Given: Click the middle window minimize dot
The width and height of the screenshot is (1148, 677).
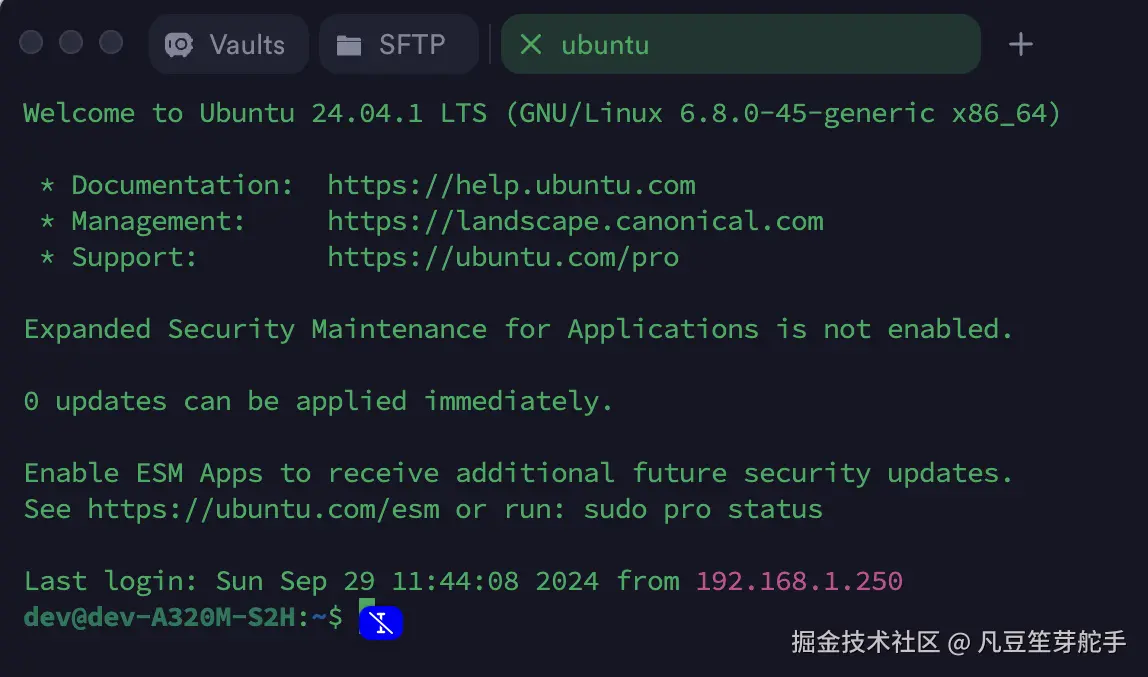Looking at the screenshot, I should 71,42.
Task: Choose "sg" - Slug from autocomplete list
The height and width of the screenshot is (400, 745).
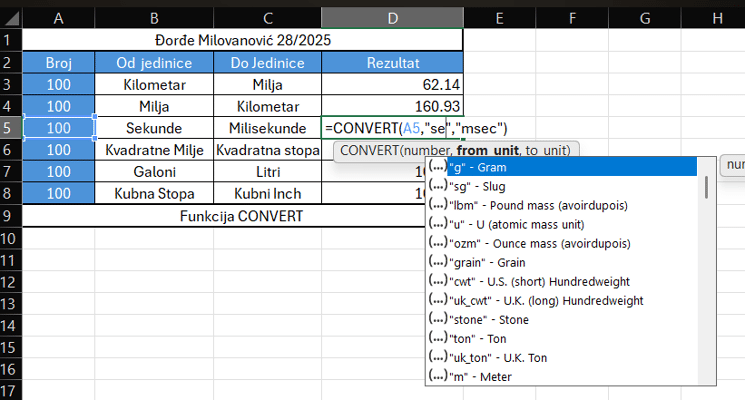Action: (473, 187)
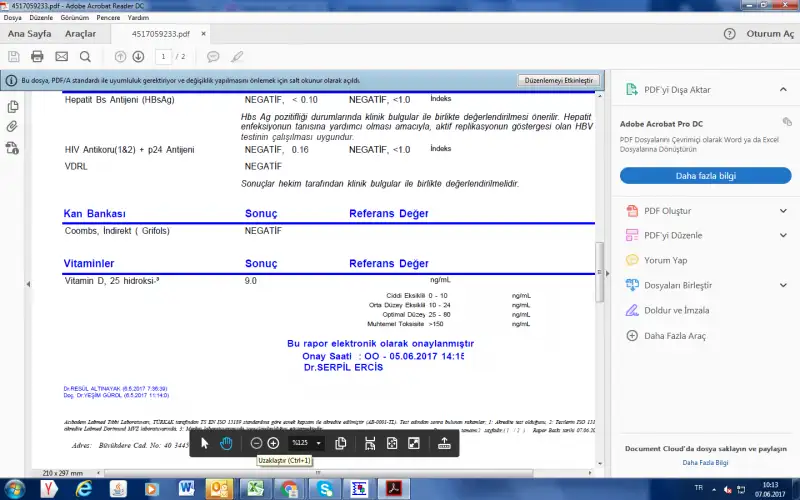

---------------

> _YOUR INSTRUCTIONS_: An exact transcription of all the entries is required, without the pictures.

> _SOLUTION TO THIS EXERCISE_:
Given: Click the middle window minimize dot
The width and height of the screenshot is (1148, 677).
Looking at the screenshot, I should 71,42.
Task: Choose "sg" - Slug from autocomplete list
The height and width of the screenshot is (400, 745).
Action: (473, 187)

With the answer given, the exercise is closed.